Già, ma quali sono allora i difetti di fronte ai quali potrebbe essere opportuno approfondire le indagini? I ricercatori, rifacendosi anche alle conclusioni di altre pubblicazioni, li hanno descritti nella discussione del lavoro: l’allungamento delle pause, la ridotta frequenza con cui si emettono le parole e uno stile discorsivo poco fluente sembrano essere indicatori sensibili rilevabili già in una condizione di declino cognitivo lieve (una di queste persone su cinque è destinata a sviluppare una demenza).
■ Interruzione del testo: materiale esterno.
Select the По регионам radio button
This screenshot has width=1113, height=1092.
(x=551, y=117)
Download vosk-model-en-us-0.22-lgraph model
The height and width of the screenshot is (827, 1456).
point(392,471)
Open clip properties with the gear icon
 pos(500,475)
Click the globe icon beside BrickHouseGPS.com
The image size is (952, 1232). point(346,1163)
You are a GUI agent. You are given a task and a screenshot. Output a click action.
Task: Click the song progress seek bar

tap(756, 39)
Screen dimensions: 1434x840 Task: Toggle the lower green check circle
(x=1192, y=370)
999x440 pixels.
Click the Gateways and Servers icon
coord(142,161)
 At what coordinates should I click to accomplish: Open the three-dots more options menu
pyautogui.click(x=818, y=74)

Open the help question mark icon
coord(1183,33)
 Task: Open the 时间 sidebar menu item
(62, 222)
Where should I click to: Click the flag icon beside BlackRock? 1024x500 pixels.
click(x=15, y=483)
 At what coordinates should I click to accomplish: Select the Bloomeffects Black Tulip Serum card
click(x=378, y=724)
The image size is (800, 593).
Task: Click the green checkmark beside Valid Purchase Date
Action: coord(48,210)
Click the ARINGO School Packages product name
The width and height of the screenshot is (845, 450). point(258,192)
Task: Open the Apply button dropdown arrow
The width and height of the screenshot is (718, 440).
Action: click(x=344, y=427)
Attenzione dunque se un interlocutore abituato a dibattere senza problemi inizia a mostrare esitazioni più lunghe, abbisogna di pause più lunghe e si esprime con un basso timbro di voce. L’impoverimento del linguaggio, il deficit acustico, la mancanza di informazioni e un elevato tasso di errori sintattici e grammaticali sono altre «spie» da non trascurare. Riuscire a individuare questi piccoli segnali nascosti nel linguaggio parlato potrebbe diventare fondamentale anche per affrontare in modo efficace altre malattie o condizioni, spesso curabili.

«Oltre che per la diagnosi precoce della demenza - precisa Enrico Ghidoni, responsabile del centro di disturbi neurocognitivi dell’Arcispedale Santa Maria Nuova di Reggio Emilia - un’indagine di questo tipo può aiutare a riconoscere i sintomi cognitivi dovuti ad alcune malattie croniche o a trattamenti farmacologici inappropriati, spesso reversibili».

Gli altri possibili campanelli d’allarme

L’Alzheimer provoca un lento declino delle capacità cognitive. Non esiste al momento la possibilità di predire lo sviluppo o meno della malattia, anche se ci sono vari test cognitivi che vanno a indagare le aree deficitarie. Gli esperti indicano almeno dieci possibili campanelli d’allarme: la comparsa di amnesie (il soggetto comincia ad avere difficoltà nel ricordare ciò che è accaduto di recente), l’impossibilità nel portare a termine compiti semplici (tutte quelle attività che prima si facevano con facilità ora diventano più complicate), i disturbi del linguaggio, la difficoltà di ragionamento, il disorientamento nel tempo e nello spazio (diventa difficile rispondere a domande riguardanti il giorno della settimana o il luogo in cui si è o si è stati), l’irritabilità e il delirio, l’ansia e la depressione, l’apatia e l’abulia.